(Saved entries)
*** Block opens ***

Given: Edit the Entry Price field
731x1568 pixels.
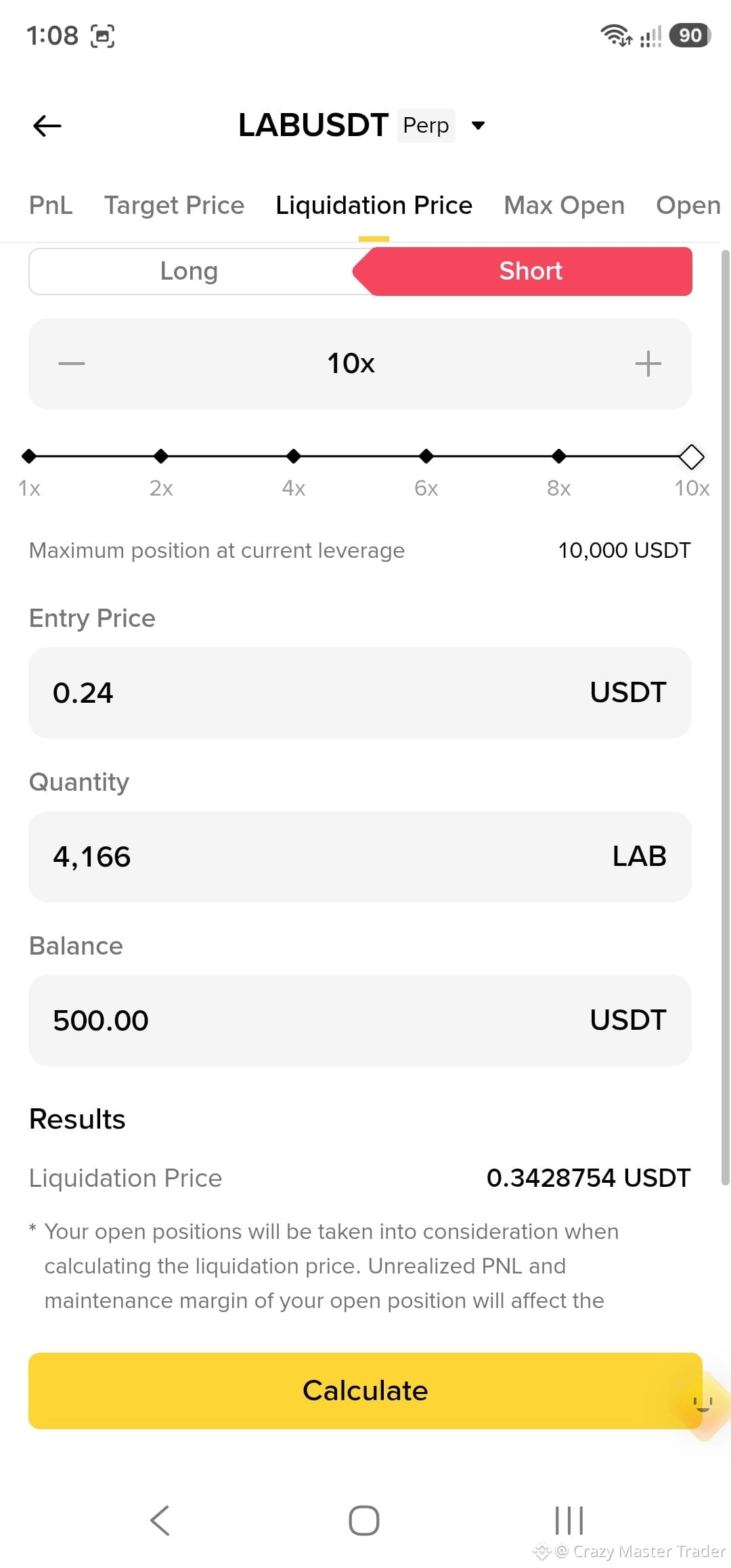Looking at the screenshot, I should point(359,693).
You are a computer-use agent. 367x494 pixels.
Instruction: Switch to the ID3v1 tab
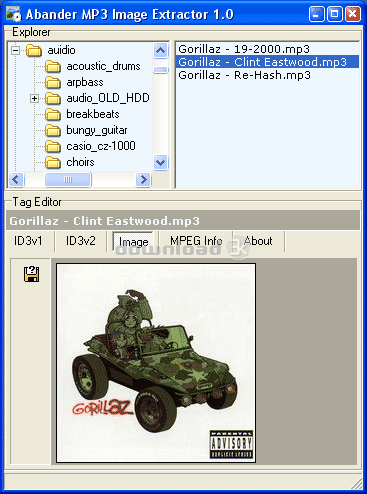pos(28,241)
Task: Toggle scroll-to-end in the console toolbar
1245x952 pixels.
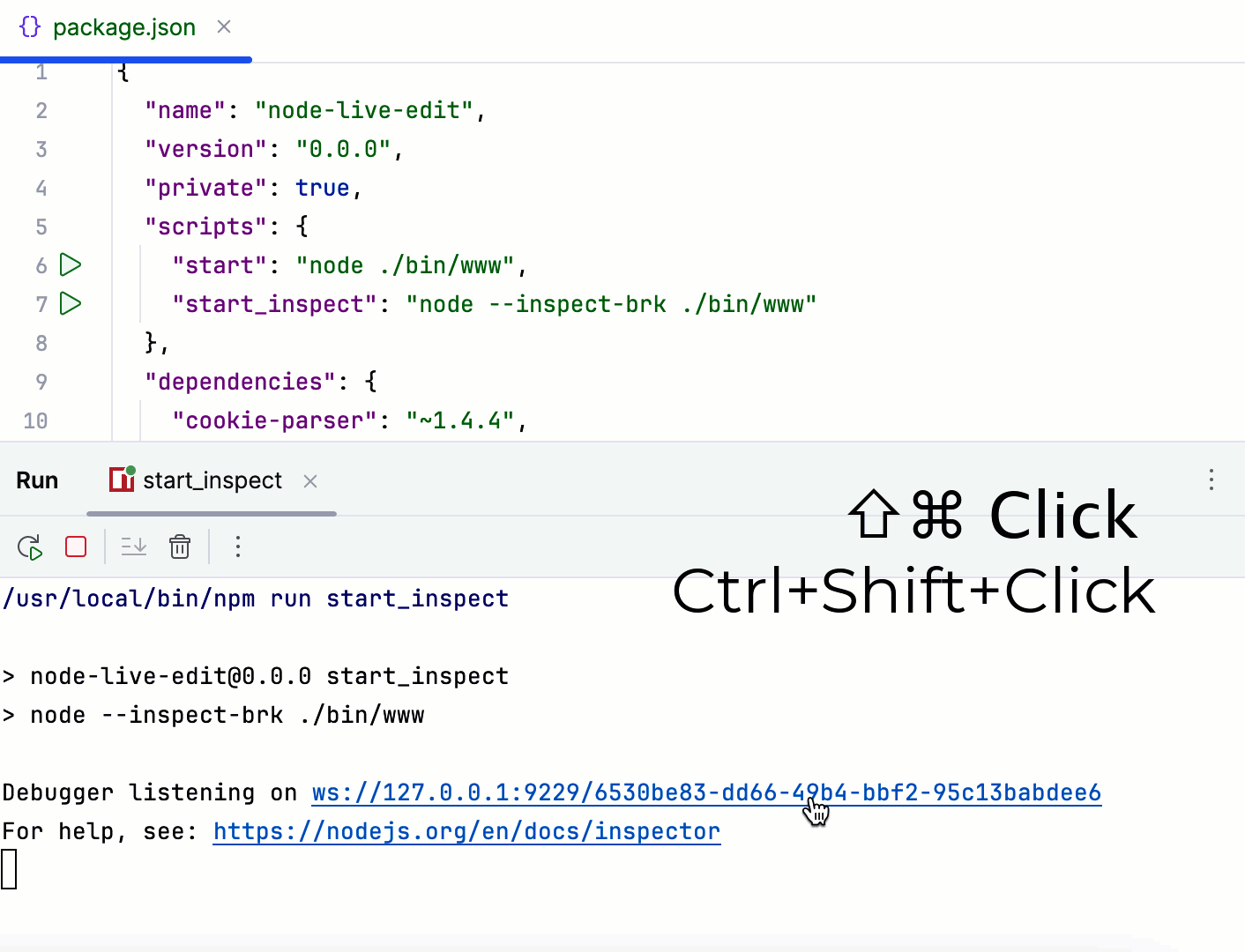Action: pos(133,547)
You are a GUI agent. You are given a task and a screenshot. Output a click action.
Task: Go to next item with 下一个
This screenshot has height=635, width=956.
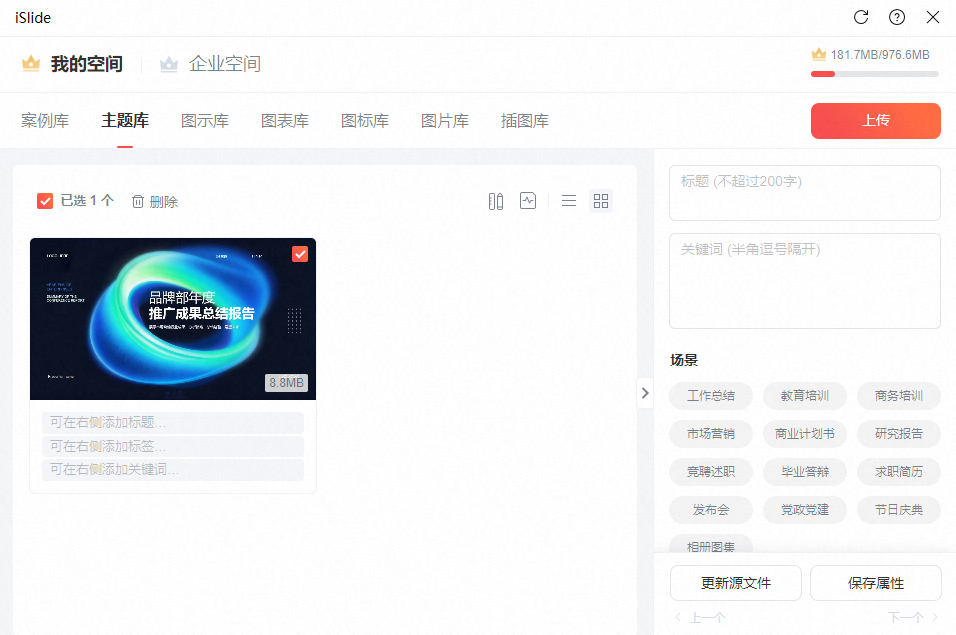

*** Block closes ***

> [Work request]:
Give back exactly the lines from the one containing "Task: Go to next item with 下一个" to the final line of the entries, both included, and no picture.

> [Your solution]:
Task: Go to next item with 下一个
This screenshot has height=635, width=956.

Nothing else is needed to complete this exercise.